▶ _TRY IT_
Within the data below, determine how many lines contain "phone" and supply only that figure.

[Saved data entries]
Segment Open

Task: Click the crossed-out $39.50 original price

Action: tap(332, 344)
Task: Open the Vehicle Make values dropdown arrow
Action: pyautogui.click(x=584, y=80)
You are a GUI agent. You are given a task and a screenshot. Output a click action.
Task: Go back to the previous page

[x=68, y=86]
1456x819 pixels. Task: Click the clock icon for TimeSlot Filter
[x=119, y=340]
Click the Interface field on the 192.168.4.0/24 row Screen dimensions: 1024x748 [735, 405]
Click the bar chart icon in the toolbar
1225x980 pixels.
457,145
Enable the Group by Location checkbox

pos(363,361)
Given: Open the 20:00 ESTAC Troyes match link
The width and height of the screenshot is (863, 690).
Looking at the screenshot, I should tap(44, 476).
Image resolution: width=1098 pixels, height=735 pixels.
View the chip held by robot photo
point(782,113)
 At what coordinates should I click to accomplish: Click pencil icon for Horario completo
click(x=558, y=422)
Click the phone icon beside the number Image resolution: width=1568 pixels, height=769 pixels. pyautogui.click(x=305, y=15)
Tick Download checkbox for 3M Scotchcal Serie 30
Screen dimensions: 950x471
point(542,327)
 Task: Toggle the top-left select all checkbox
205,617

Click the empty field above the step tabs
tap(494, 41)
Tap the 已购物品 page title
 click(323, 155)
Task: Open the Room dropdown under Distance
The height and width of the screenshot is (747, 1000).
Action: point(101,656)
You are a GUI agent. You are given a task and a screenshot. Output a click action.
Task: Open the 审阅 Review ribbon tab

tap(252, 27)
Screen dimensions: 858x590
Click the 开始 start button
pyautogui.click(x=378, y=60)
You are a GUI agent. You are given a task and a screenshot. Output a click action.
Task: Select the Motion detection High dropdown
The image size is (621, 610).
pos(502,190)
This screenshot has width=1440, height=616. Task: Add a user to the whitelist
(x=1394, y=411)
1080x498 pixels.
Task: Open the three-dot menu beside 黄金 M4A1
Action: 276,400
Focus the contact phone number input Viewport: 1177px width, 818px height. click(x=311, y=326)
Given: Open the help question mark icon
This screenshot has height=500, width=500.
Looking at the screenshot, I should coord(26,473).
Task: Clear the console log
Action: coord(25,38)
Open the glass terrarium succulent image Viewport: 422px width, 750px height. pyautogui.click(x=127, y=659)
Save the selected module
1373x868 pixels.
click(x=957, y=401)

Segment Closed

▶ _EXERCISE SOLUTION_
2